1

I have been working on a project for my college where i have to create a program that can be used on a hand held computer for waiters. I have created another form where the user can enter a table number, however when the text box is empty after being inputted into an error occurs.

System.InvalidCastException 'Conversion from string "" to type 'double' is not valid'

Public Module GlobalVariables
    Public TableNumber As Integer
End Module

Public Class Form1


    Private Sub TableNumber_TableNumber_TextChanged(sender As Object, e As EventArgs) Handles TableNumber_TableNumber.TextChanged
        If TableNumber_TableNumber.Text > 25 Then
            TableNumber_Error.Visible = True
            If TableNumber_TableNumber.Text < 1 Then
                TableNumber_Error.Visible = True
            End If
        End If

    End Sub
End Class

This is my first time coding in visual basic, i am confused because i have not cast anything as a double.

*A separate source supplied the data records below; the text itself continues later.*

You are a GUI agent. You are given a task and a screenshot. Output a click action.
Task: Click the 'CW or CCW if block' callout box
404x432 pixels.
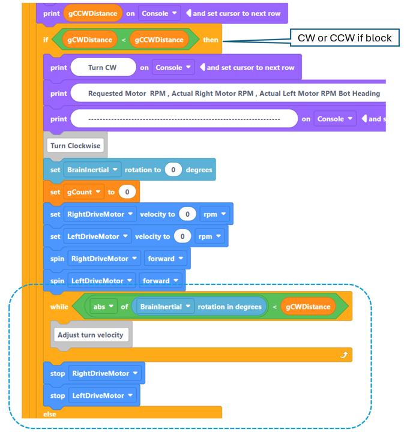[345, 38]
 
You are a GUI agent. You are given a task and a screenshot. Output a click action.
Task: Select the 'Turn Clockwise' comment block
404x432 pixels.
[76, 145]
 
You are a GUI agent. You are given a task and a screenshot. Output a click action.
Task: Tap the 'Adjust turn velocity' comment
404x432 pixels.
[90, 335]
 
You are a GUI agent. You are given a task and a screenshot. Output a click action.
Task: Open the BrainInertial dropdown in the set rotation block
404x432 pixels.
[93, 170]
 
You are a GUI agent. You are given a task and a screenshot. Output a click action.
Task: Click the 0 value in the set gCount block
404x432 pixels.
[127, 192]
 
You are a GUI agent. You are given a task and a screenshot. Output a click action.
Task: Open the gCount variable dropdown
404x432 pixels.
[83, 192]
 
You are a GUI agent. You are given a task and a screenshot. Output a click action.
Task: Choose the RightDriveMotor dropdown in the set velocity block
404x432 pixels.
[100, 214]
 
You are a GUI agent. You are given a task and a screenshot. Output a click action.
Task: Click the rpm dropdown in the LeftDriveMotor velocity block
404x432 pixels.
[209, 236]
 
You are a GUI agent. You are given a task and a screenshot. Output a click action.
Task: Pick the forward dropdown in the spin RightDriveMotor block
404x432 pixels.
[166, 259]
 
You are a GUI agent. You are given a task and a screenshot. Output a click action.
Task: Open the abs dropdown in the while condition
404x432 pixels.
[104, 307]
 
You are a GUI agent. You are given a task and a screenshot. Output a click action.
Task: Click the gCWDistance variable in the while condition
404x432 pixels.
[308, 307]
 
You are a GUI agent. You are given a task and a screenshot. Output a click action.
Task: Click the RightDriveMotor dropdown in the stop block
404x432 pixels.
[106, 374]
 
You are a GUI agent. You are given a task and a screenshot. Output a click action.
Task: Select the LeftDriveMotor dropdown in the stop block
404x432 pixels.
[103, 396]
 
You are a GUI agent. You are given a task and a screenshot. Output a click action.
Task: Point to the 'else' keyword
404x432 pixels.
[50, 414]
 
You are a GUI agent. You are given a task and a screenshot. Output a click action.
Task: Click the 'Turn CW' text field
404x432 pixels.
[102, 68]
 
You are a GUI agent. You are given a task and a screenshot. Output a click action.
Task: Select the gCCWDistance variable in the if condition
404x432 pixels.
[159, 40]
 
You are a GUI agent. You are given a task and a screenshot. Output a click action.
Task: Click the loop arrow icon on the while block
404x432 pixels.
[344, 355]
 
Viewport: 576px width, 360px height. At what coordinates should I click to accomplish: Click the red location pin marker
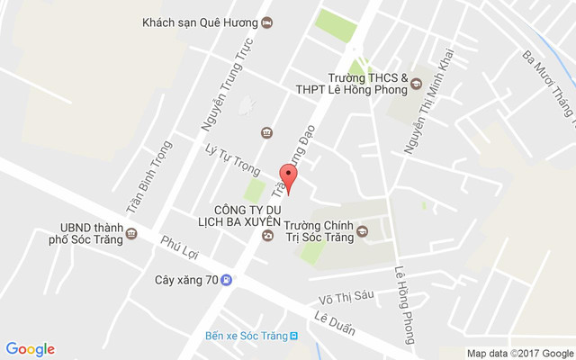point(288,176)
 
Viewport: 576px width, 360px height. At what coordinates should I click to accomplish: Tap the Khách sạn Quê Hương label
point(200,23)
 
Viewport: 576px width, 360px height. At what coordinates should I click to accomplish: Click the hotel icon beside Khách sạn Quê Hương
point(266,23)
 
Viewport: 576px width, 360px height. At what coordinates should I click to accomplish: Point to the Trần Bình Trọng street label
point(148,176)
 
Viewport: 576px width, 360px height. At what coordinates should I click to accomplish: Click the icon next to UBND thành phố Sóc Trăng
point(132,234)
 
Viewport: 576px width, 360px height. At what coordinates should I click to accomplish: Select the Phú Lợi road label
point(177,252)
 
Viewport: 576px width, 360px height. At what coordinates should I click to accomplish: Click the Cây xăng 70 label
point(186,280)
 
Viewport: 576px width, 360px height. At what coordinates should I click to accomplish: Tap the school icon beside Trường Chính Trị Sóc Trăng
point(363,232)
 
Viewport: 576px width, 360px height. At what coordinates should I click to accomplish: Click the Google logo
point(31,349)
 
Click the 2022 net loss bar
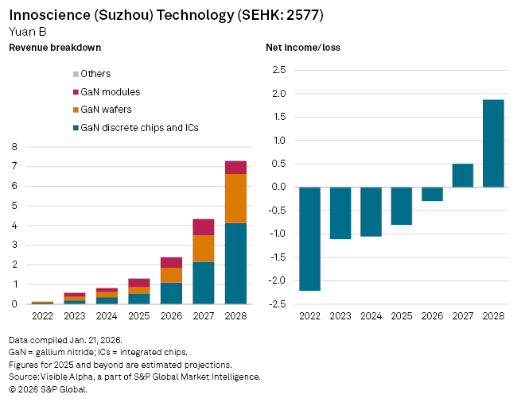pyautogui.click(x=309, y=238)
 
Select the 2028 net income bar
pyautogui.click(x=493, y=144)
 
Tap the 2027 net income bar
pyautogui.click(x=462, y=176)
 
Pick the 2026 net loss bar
pyautogui.click(x=432, y=194)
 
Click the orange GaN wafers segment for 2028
pyautogui.click(x=235, y=199)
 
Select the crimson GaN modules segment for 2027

  • What you need to do is set [`Option Strict On`](https://stackoverflow.com/a/29985039/1115360) and let Visual Studio show you the problems and suggest solutions. – Andrew Morton Feb 05 '20 at 12:22
  • Then decide what you want to happen when there is nothing in the `TableNumber_TableNumber` TextBox. You could use [Int32.TryParse](https://learn.microsoft.com/en-us/dotnet/api/system.int32.tryparse) to check if what has been entered could actually be a number, and not something like "Yes". – Andrew Morton Feb 05 '20 at 12:26
  • I have Option Strict on, it did not suggest anything when i was designing the code. –  Feb 05 '20 at 12:26
  • 1
    If Option Strict was On, it would have shown that there is something wrong with the line `If TableNumber_TableNumber.Text > 25 Then`. To make extra sure, you can type `Option Strict On` as the first line before all the code. – Andrew Morton Feb 05 '20 at 12:28
  • Of course you **don't** have Option Strict On. `TableNumber_TableNumber.Text > 25` compares a string to a numeric value, you cannot do that with Option Strict On. Also, when you handle the `TextChanged` event, you check if the Text property returns an empty/null string (e.g., `if string.IsNullOrEmpty(TableNumber_TableNumber.Text) then return` or `IsNullOrWhitespace` etc. as a minimal validation) – Jimi Feb 05 '20 at 12:35
  • The logic seems off, as well. If it passes the first check of ````> 25```` then it's impossible to then pass the check of ````< 1````. It sounds like you wanted to use an ````If ElseIf```` -- https://learn.microsoft.com/en-us/dotnet/visual-basic/language-reference/statements/if-then-else-statement – JohnPete22 Feb 05 '20 at 12:57

1 Answers1

0

I wrote a similar Sub based on the logic you are executing. I added some notes next to the code that might help.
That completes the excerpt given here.